Правый бок обожгло ледяным жалом меча, и Сильфарин вздрогнул. Но спустя мгновение улыбнулся, глядя прямо на Рагхана: он был даже рад получить это легкое ранение, рад этой боли, рад крови, греющей кожу… Рад тому, что вождь замер, не сводя стеклянных глаз с темного пятна, проступившего на одежде противника.
- Ну что, выплеснул свой гнев, великий Кальхен-Туф? – тяжело дыша, поинтересовался Сильфарин и убрал меч. – Теперь довольно.
- Еще нет, - выдохнул предводитель людей и тут же вновь загорелся огнем. – Бейся со мной! Или ты трус? Ты ведь с самого начала знал, что здесь тебя ждет только смерть. Так борись со мной за жизнь, борись! – Его негромкий голос налился устрашающей силой, от которой тянуло к земле. – Ударь меня, убей, впусти в себя гнев! Перестань жалеть меня, не смей меня жалеть, не смей, ты слышишь? Не смей. Бейся – или будь проклят…
- Довольно, – тихо повторил сын Рунна и упрямо сложил руки на груди.
Рагхан побледнел еще сильнее и долго еще с ненавистью пронзал Сильфарина колким взглядом. Потом поджал губы и с негодованием забросил меч обратно в ножны.
- Что ж, значит, ты выбрал позорную смерть жертвы. – И добавил, уже с нескрываемой горечью: - Второй раз ты сделал неправильный выбор,… брат.
С этими словами вождь извлек откуда-то из складок плаща длинный нож с толстым лезвием, который с виду предназначался только для колющих ударов и чем-то напоминал излюбленные скрамасаксы свонов. Рагхан долго и завороженно смотрел на клинок, не говоря ни слова, потом вдруг резко замахнулся и ударил...
Сильфарин ничего не успел предпринять, но… острие ножа замерло возле его шеи, лишь слегка проткнув кожу. Тонкая и горячая струйка крови сбежала на воротник.
Да только эта кровь, как и все, что было до нее, не имеет значения…
Есть только черные глаза – и застывшая в них злоба.
А еще две души. В одной – ураган ненависти, что оставляет за собой опустошение; в другой – спокойствие… и легкость.
Сильфарин смотрел в глаза вождя и не отводил взгляда.
- Что ж, может быть, я и ошибался на твой счет, Рагхан, - вполголоса произнес он. – Может быть, в твоей душе уже не осталось ничего от тебя настоящего. И я только зря надеялся. Может быть…
Рука, сжимающая нож, задрожала. Всем существом своим Сильфарин чувствовал эту дрожь.
- Ну, давай, брат.

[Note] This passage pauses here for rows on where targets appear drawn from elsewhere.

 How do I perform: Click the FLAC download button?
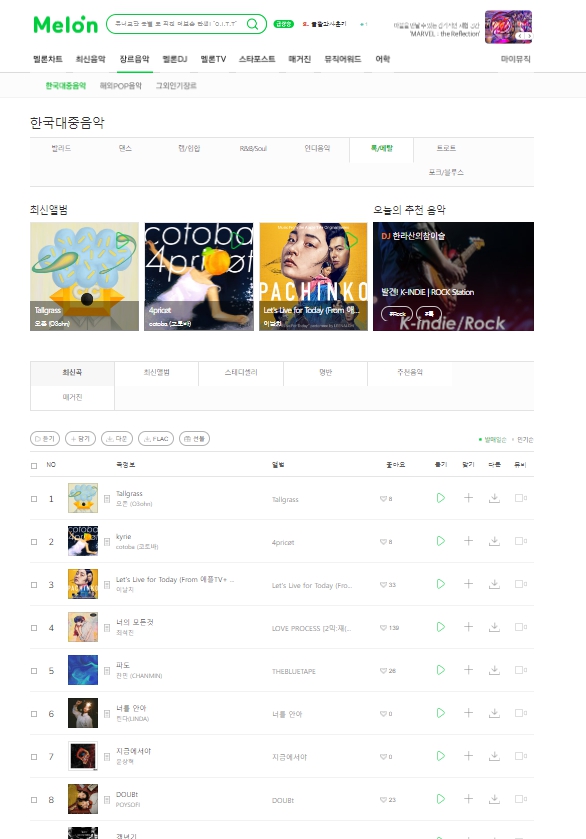156,439
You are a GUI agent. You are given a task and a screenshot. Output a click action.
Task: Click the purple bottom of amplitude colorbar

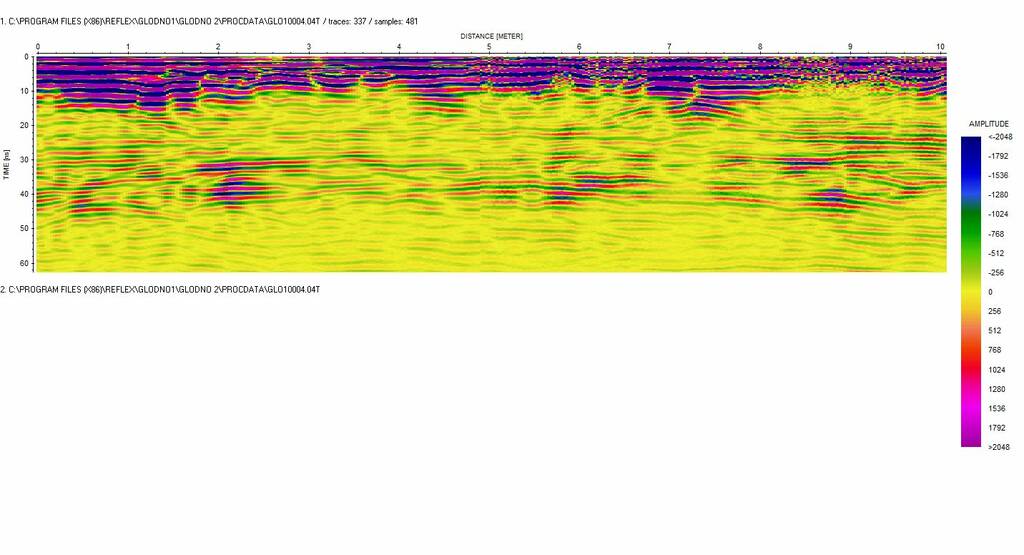(970, 438)
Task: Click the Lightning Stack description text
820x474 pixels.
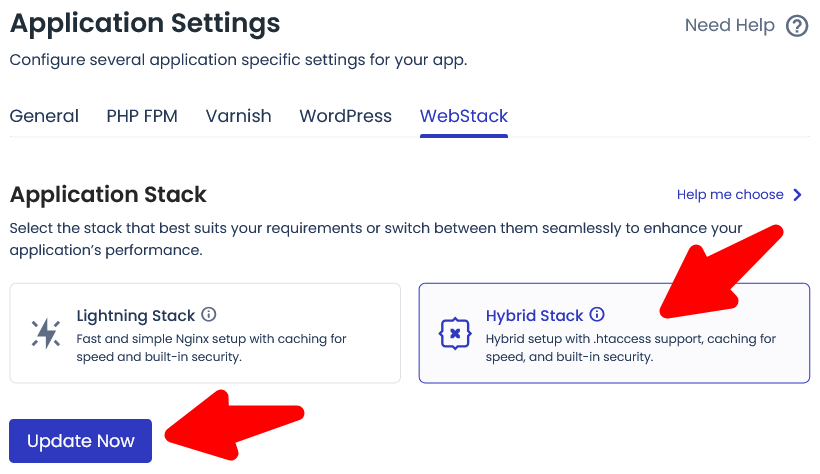Action: point(210,347)
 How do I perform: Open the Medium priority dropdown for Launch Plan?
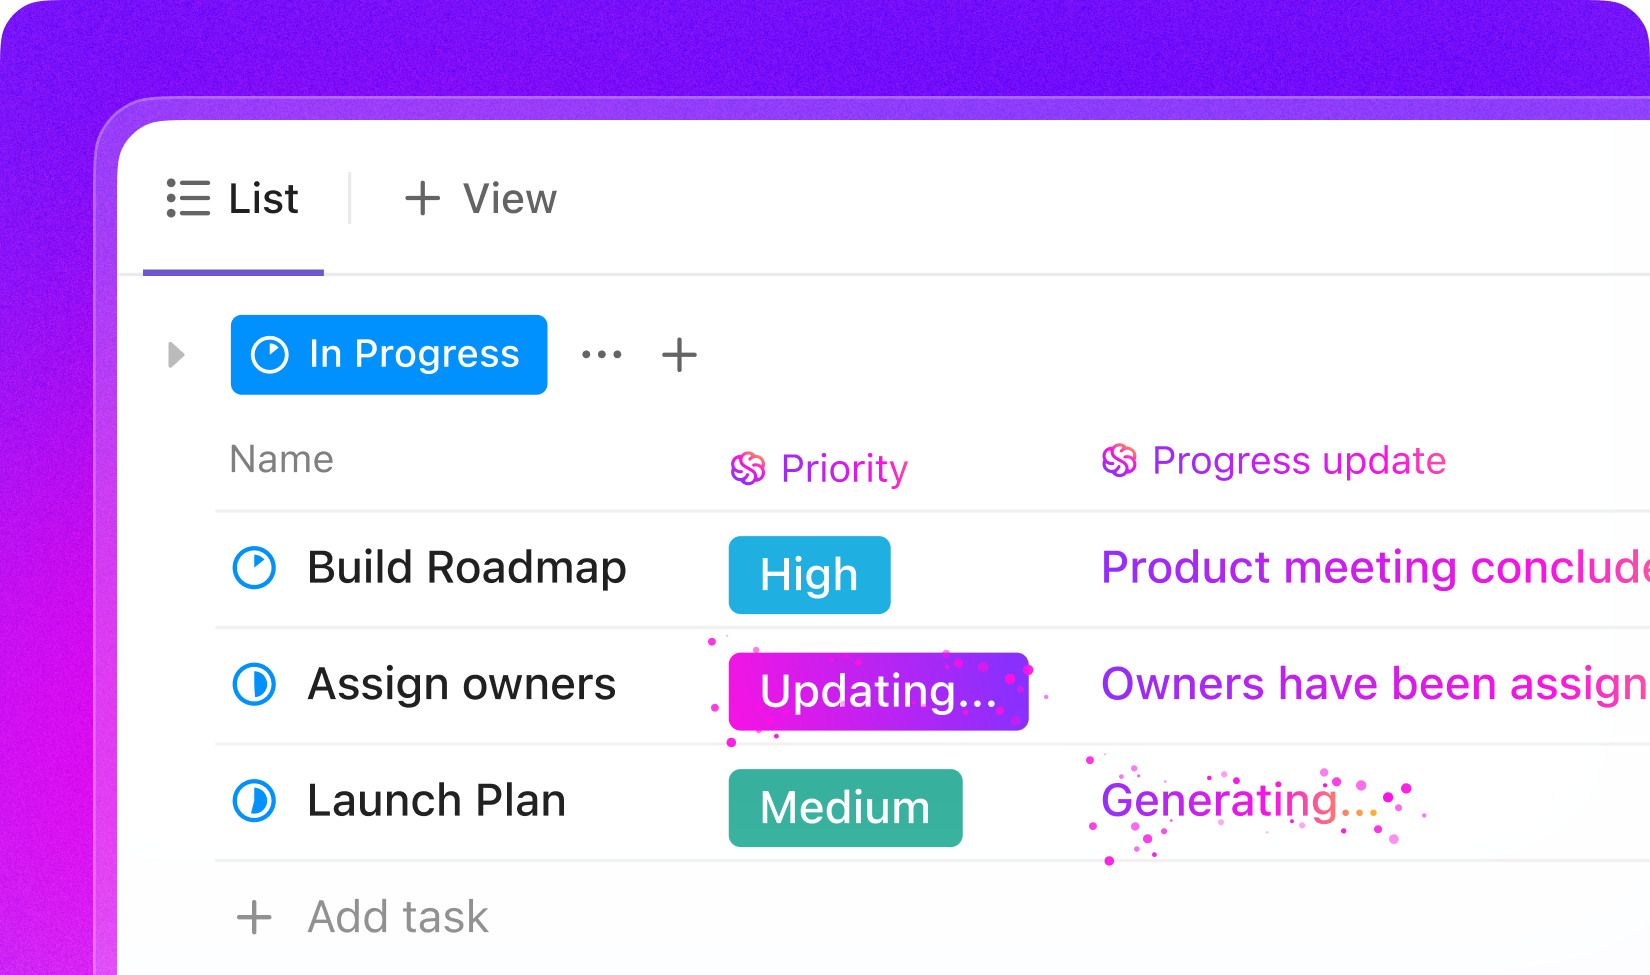(x=846, y=808)
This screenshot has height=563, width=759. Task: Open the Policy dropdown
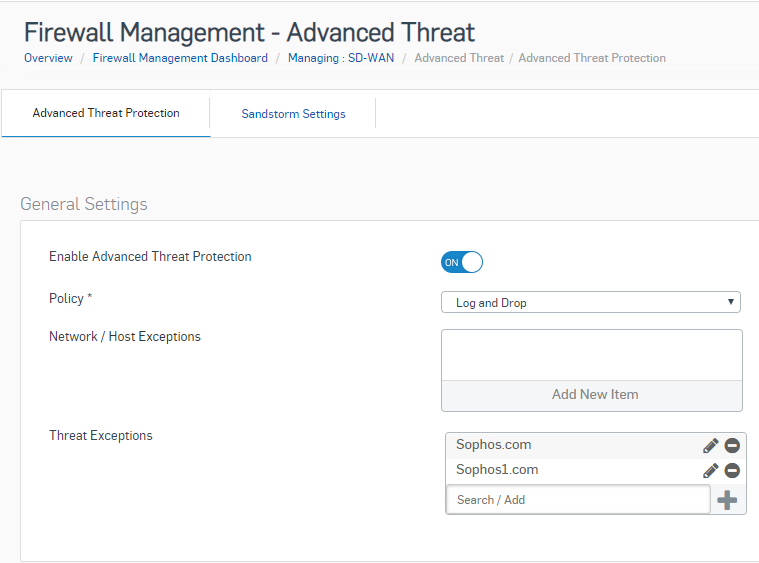tap(591, 303)
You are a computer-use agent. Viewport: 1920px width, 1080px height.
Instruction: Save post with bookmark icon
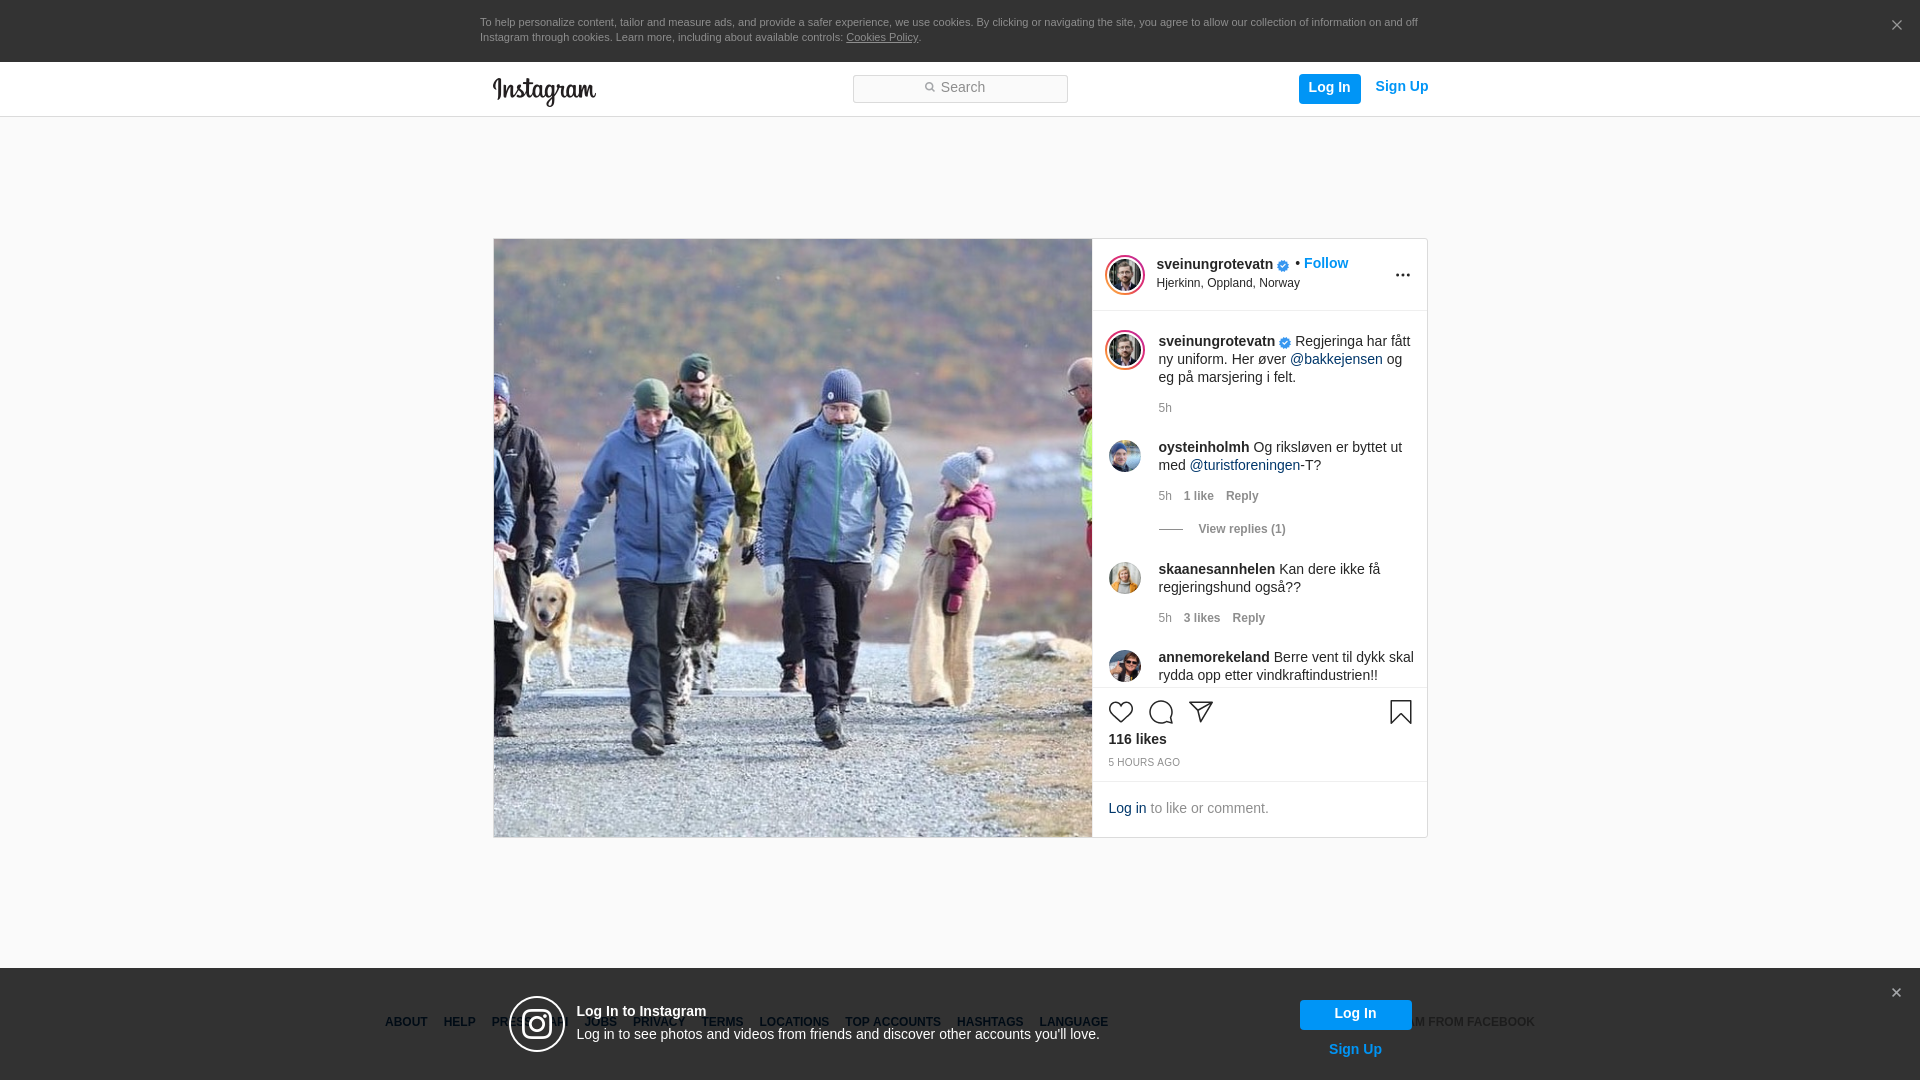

Давай… Если не дрогнешь, если сможешь убить меня вот так, как свинью, и даже глазом не моргнешь, тогда я признаю: ты достоин быть сыном дьявола.
Да, признаю. И встречу смерть спокойно, с мыслью о том, что все равно никакая сила уже не спасет тебя.
Не сводя глаз с ненавистного лица, Рагхан сделал глубокий вдох,… но на выдохе не справился с собой – затрясся всем телом. Он сжал челюсти, скрипнул зубами и издал сдавленный крик, полный бессильной злобы и отчаяния. Оттолкнув Сильфарина, Рагхан отвернулся.
- Ненавижу тебя.
Выдохнув, Сильфарин встал рядом, прислушиваясь к частому биению сердца и чувствуя, как дрожат колени, а на лбу проступает пот. Сработало! Он не убил – не смог убить. И сын Рунна счастливо улыбнулся угрюмому небу.
- Теперь я вижу, Рагхан, что мне есть за что бороться… Спасибо.
Вождь не отозвался.
- Может, все-таки поговорим?
Снова нет ответа.
- Я знаю, почему ты ненавидишь меня. Потому что в тот момент, когда ты смирился со своей жалкой участью и самого себя признал чудовищем, я показал тебе твое истинное лицо и призвал к борьбе. И, наверное, часто являлся тебе в твоем сознании, смеясь и мучая тебя, дразня. Не отрицай, Рагхан: в глубине души ты надеешься, что я помогу тебе освободиться.
- Я ненавижу и презираю самого себя за эту слабость, - хрипло молвил вождь. – И задушу ее в себе.
- И будешь дураком, - вздохнул Сильфарин. – Гордым и трусливым дураком, который боится чьей-то жалости. Но я помогу тебе.